Wood, fresh from a week’s rest at home in the North-east, is not thinking about next month or next year, but focusing on the here and now.
“The management have asked me how my body is and how I feel, not [saying], ‘You are going to be rested’,” he says. “It was noticed my pace is down at times when it is a flat pitch and you don’t want to concede runs, so you bowl within yourself. I was consciously bowling within myself at Lord’s but I was down on pace.
“It’s just something I’ll look at and have to work on. But I’ve only played four Tests and I’d say the more I play the better I’ll get. There is only way I am going to get better and that is by playing back-to-back Tests. I have done well at Trent Bridge and I want the next game at Edgbaston.”
As well as the physical demands of an Ashes series, Wood is also finding out it can take a mental toll as well – in his case affecting his sleep. “It’s class, but the difference is the hype that surrounds the Ashes,” he says. “The whole intensity, pressure – you feel the nation on you a little bit. You’re desperate to do well for everyone.
“I find it hard to sleep the night before a game. My mind is in overdrive and it gets to you. It keeps happening but it is just excitement. I wake up every so often and go to the toilet and go back to sleep and then wake up thinking, ‘I hope I bowl better than I did yesterday’ and go back to sleep again, and wake up thinking, ‘I hope I score a few runs’.”
It is that excitement of an Australia Test series that first got Wood – a boyhood Wimbledon fan because he thought his dad looked like their goalkeeper, Hans Segers – hooked on cricket.
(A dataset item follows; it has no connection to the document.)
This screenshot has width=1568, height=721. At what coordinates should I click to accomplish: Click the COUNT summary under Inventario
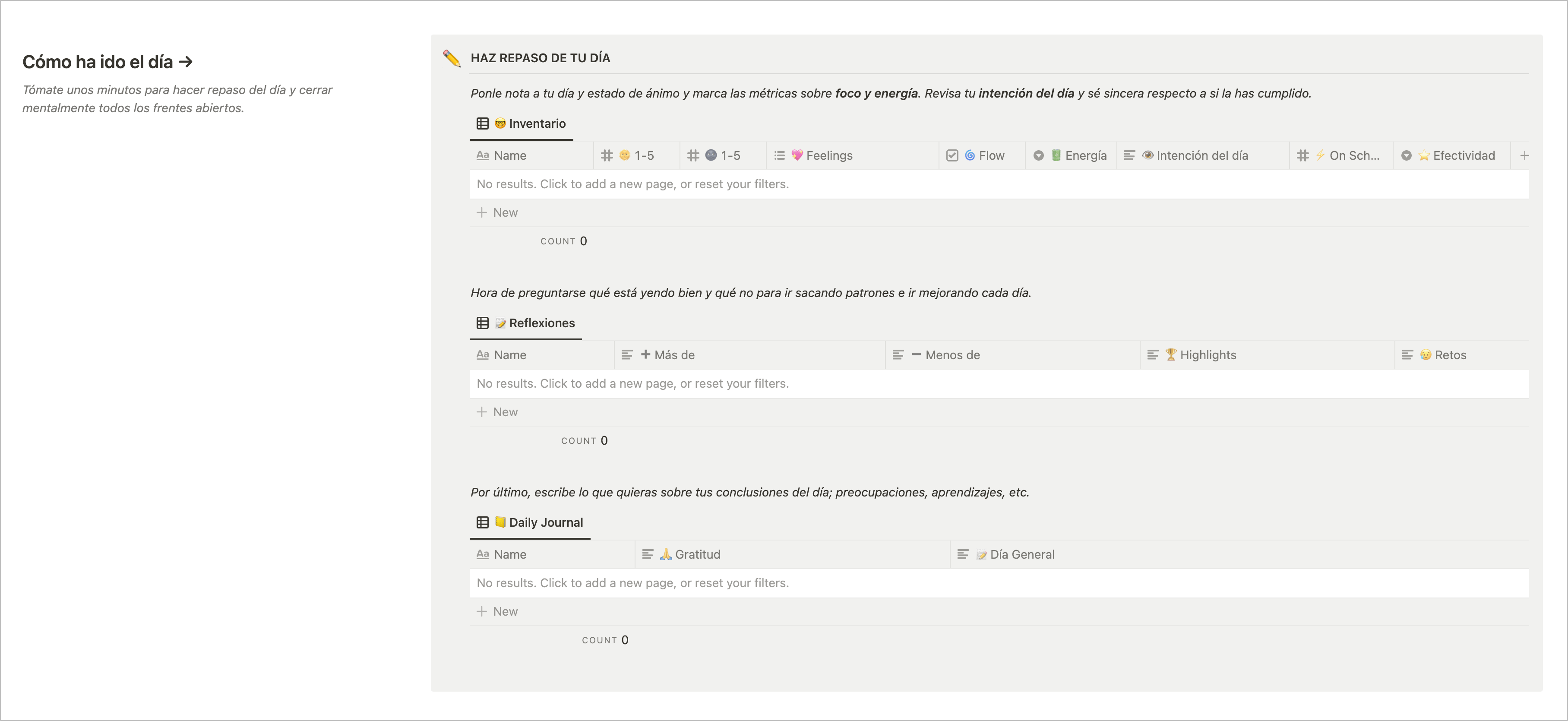point(564,241)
A decade ago, as a schoolboy Wood was mesmerised by the conclusion to the Edgbaston Test, when Steve Harmison, a friend and fellow Ashington Cricket Club member, took the final wicket of Australia’s Michael Kasprowicz to seal an epic two-run win.
Harmison has remained a mentor to Wood at Durham and is a constant source of advice, but it that match-winning moment in one of the greatest Tests of all that remains an inspiration to Wood.
“I watched it at Ashington because Harmy was playing and he was a big hero for everyone at the club,” he says. “I remember everyone was going mad – chairs getting kicked over – it was fantastic.
“It was the greatest series that I have ever watched, and to have somebody from your home town in it was fantastic. I would love to put a performance in like that. It is exciting for us as players now to try and emulate that.”
If, like that golden summer 10 years ago, England do go on to regain the Ashes, Wood will hope to have played a full part, even if his body and mind are shattered come the end of play.